DATA TO PROCESS: Begin

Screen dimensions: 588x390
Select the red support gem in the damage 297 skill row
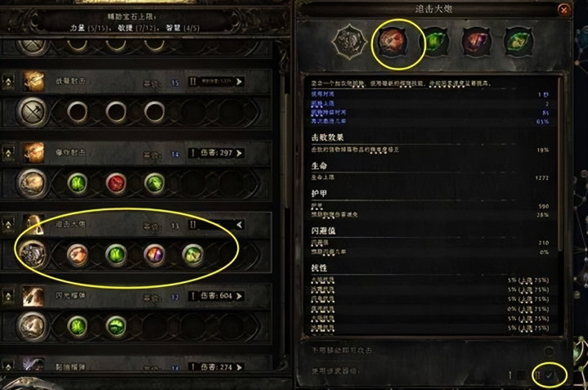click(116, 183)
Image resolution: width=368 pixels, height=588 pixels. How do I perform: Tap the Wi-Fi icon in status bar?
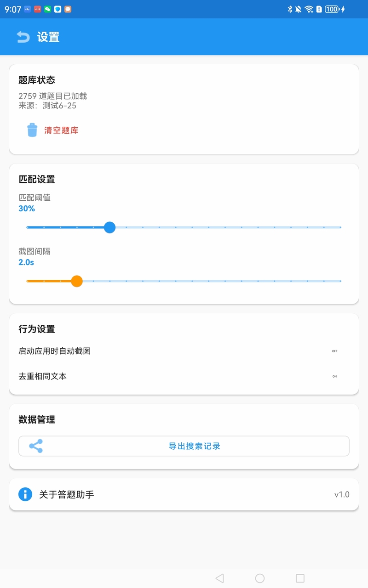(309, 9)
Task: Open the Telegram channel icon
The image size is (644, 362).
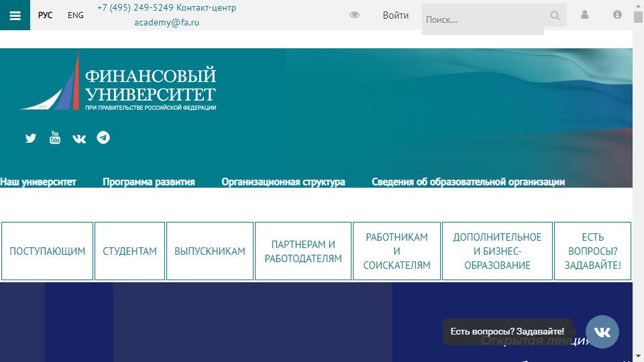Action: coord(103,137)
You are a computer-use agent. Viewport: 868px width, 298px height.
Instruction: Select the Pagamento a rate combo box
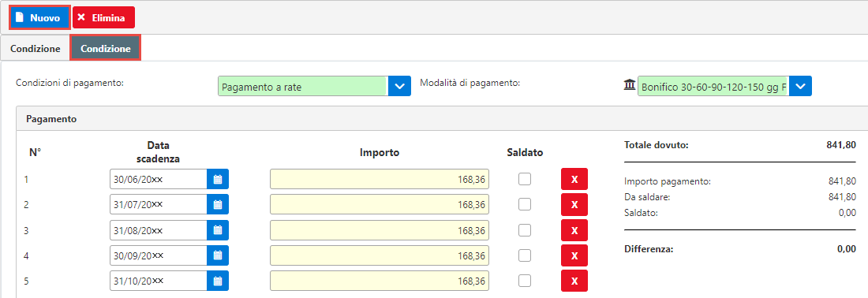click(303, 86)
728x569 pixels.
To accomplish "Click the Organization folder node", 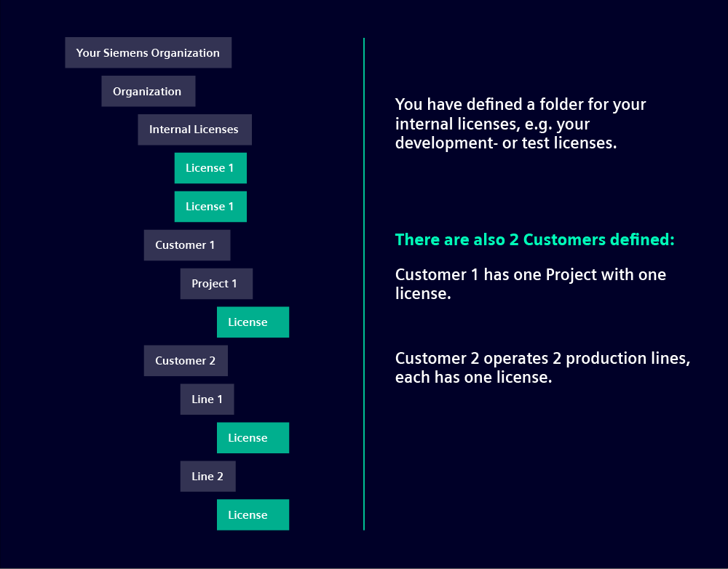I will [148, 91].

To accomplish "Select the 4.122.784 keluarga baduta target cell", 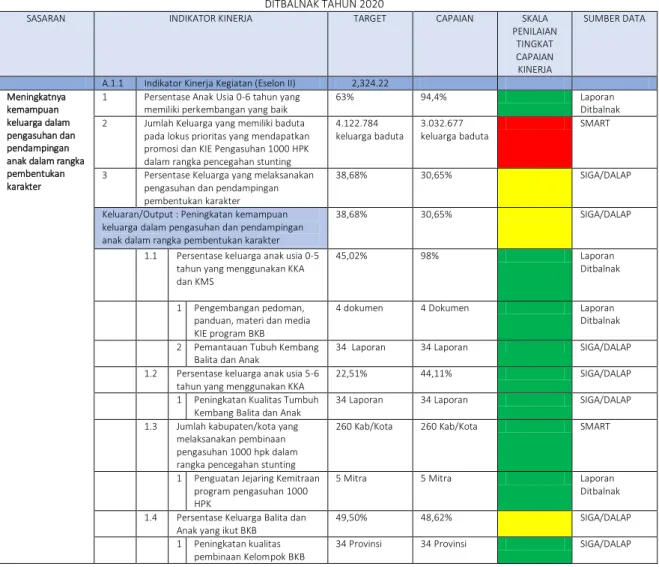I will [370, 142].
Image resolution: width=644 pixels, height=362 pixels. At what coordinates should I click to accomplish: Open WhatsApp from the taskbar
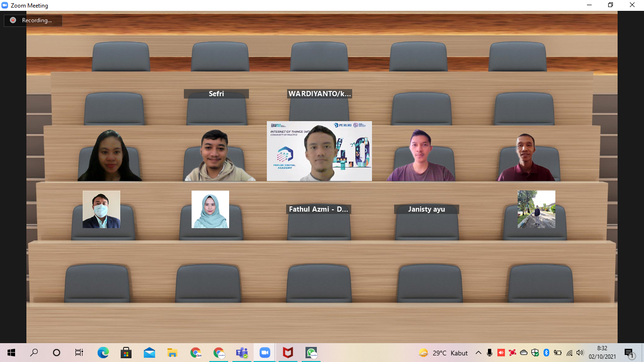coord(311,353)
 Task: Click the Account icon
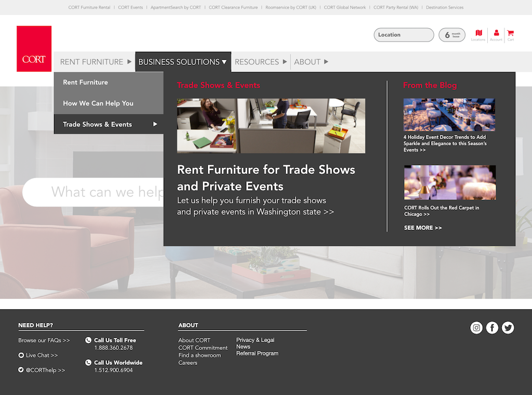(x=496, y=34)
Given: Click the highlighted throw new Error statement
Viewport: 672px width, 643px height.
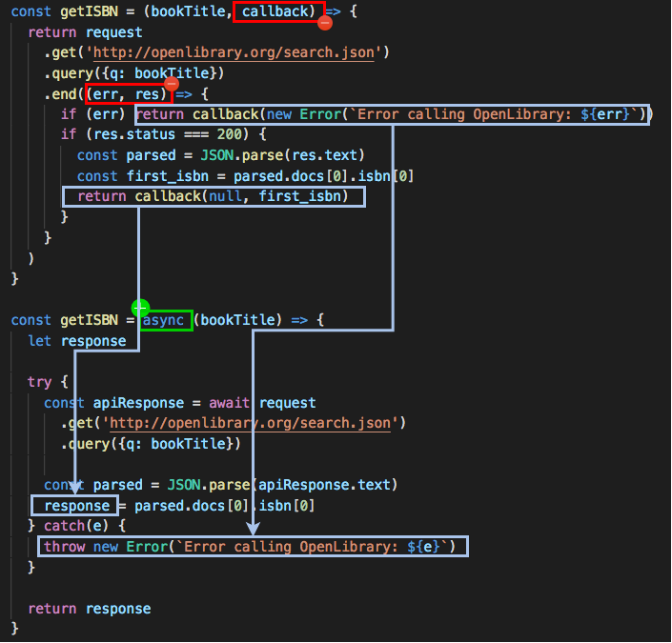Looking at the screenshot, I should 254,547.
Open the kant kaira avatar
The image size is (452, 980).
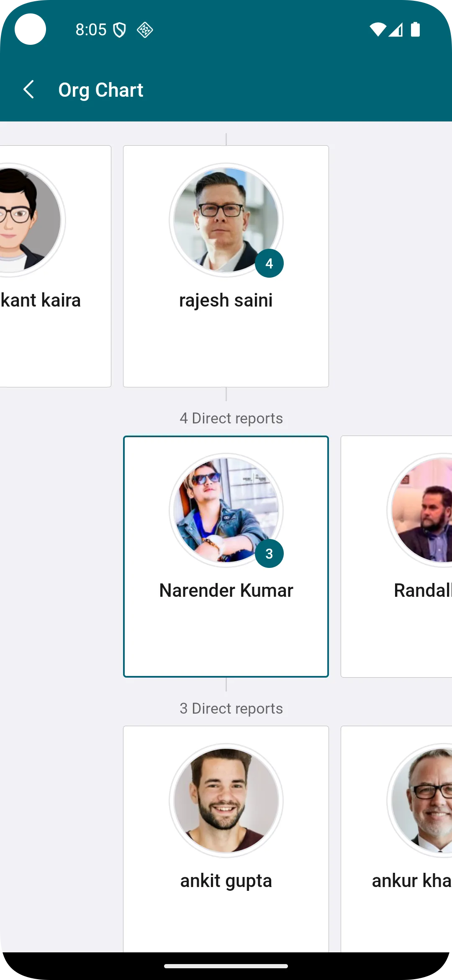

DATA TO PROCESS: End
DATA TO PROCESS: Begin

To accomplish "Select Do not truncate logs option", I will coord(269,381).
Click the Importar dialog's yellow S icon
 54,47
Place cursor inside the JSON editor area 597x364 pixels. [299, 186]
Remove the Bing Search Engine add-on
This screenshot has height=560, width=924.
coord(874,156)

DATA TO PROCESS: End

* **YOUR ASSIGNMENT**
Going by the entries above, repeat exactly the lines that start at the line with "Task: Click the Account icon" and go on through the line with "The image size is (452, 980).". Pictures are not part of the copy.

* **RESULT OF THIS TASK**
 Task: Click the Account icon
(x=496, y=34)
Given: Click the highlighted throw new Error statement
Viewport: 672px width, 643px height.
Looking at the screenshot, I should 254,547.
Open the kant kaira avatar
The image size is (452, 980).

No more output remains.